Schematic overview of the dual computational pipeline used for NTCP modeling. The workflow shows: (A) Patient selection and DVH extraction, (B) Dual-pipeline NTCP calculation (RBMODV1(i.e., RBMODELv1) in MATLAB and Python implementation), (C) Traditional radiobiological modeling (LKB, EUD, RS), (D) Exploratory ML analysis (ANN, XGBoost with SMOTE) and (E) Statistical validation including Bland–Altman analysis for computational agreement and DeLong test for model comparison.

Figure 1. Study flowchart and computational framework.
Results
Patient cohort and toxicity events
Patient and treatment characteristics are summarised in Table 1. The cohort was representative of a typical head and neck cancer population, with a median age of 56 years (range, 28–74), a predominance of male patients (66.7%), a high proportion of advanced-stage disease (70.6% Stage III–IV) and a mix of treatment techniques (3DCRT 45%, VMAT 55%). Grade ≥ 2 toxicity events were infrequent, with xerostomia observed in three patients (5.9%), dysphagia in five patients (9.8%) and mucositis in four patients (7.8%). While these low event rates are consistent with contemporary radiotherapy techniques and adherence to established dose constraints, they resulted in pronounced class imbalance across endpoints, with event-to-non-event ratios ranging from approximately 1:9 to 1:16. This imbalance limits the statistical power available for model discrimination analyses, particularly for multivariable and ML approaches [58]. Consistent with this, post-hoc power estimation indicated that the available sample size provided approximately 30%–40% power to detect an AUC difference of 0.15 at a two-sided α = 0.05 [40]
DVH characteristics
Mean organ doses across the cohort were 42.8 ± 14.8 Gy for the parotid glands, 48.1 ± 11.9 Gy for the larynx and 48.7 ± 12.0 Gy for the oral cavity.
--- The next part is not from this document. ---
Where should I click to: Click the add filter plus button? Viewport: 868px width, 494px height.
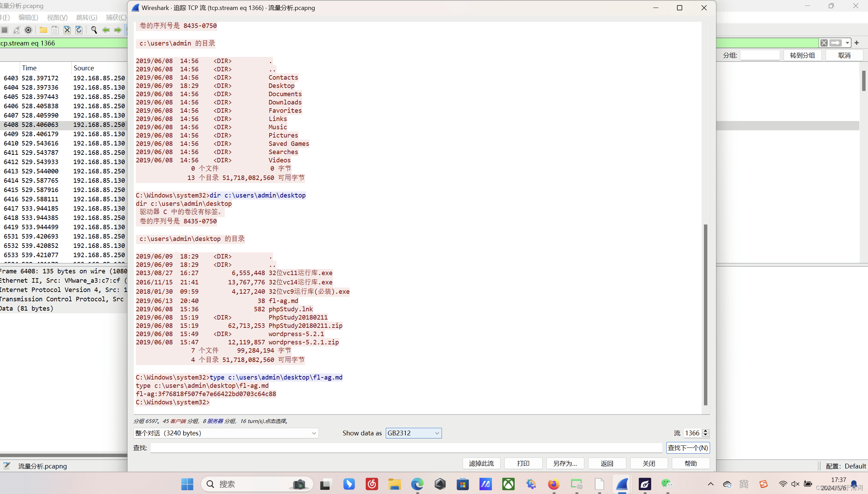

Patients who developed Grade ≥ 2 toxicities generally received higher mean organ doses compared with those without such events, although differences did not consistently reach statistical significance. Specifically, mean parotid dose was 53.5 Gy versus 42.1 Gy (p = 0.204), mean laryngeal dose was 51.7 Gy versus 47.7 Gy (p = 0.527) and mean oral cavity dose was 60.8 Gy versus 47.7 Gy (p = 0.030) for patients with and without Grade ≥ 2 toxicity, respectively. These comparisons should be interpreted cautiously, given the limited number of events per endpoint. Only six patients (11.8%) achieved the QUANTEC-recommended constraint of a mean parotid dose ≤ 25 Gy, [6] reflecting the challenge of meeting stringent dose–volume objectives in routine clinical practice for locally advanced head and neck cancers.
3DCRT, three-dimensional conformal radiotherapy; VMAT, volumetric modulated arc therapy. Grade ≥2 toxicity defined per CTCAE v5.0 criteria
Dual-pipeline computational validation
Bland–Altman analysis demonstrated excellent agreement between the MATLAB-based and Python-based pipelines across all organs for the LKB model (Figure 2). The mean bias was 0.8%, with 95% limits of agreement ranging from −1.9% to +3.5%, meeting the predefined acceptability criteria (mean bias <3% and limits within ±5%). The maximum observed individual deviation was 2.4% and occurred at higher NTCP values (>80%), where small absolute differences result in larger relative percentage differences. Separate Bland–Altman analyses for the EUD and RS model outputs yielded comparable agreement bounds (mean bias <1.0%, 95% LoA within ±4.0% for all evaluated models); however, detailed panels are not presented as LKB served as the primary validation model for this study. Overall, these findings indicate that, when identical mathematical formulations and numerical conventions are applied, NTCP calculations are reproducible and computationally consistent across software platforms.
Bland–Altman plots demonstrating agreement between MATLAB-based RBMODELv1 and independent Python pipeline NTCP calculations for the LKB model across all three organs: (A) Parotid LKB model, (B) Larynx LKB model, (C) Oral cavity LKB model. X-axis shows mean NTCP between two implementations; Y-axis shows difference (Python - MATLAB) as percentage. Solid horizontal line indicates mean bias (0.8%); dashed lines show 95% limits of agreement (−1.9% to +3.5%). Agreement meets pre-defined acceptability criteria (bias <3%, limits within ±5%), confirming computational reproducibility. Maximum deviation of 2.4% occurred at high NTCP values (>80%). Detailed Bland–Altman panels for EUD and RS model outputs are not separately shown; EUD and RS agreement was confirmed to fall within comparable acceptability bounds (mean bias <1.0%, 95% LoA within ±4.0%).
Table 1. Patient and treatment characteristics (N = 51).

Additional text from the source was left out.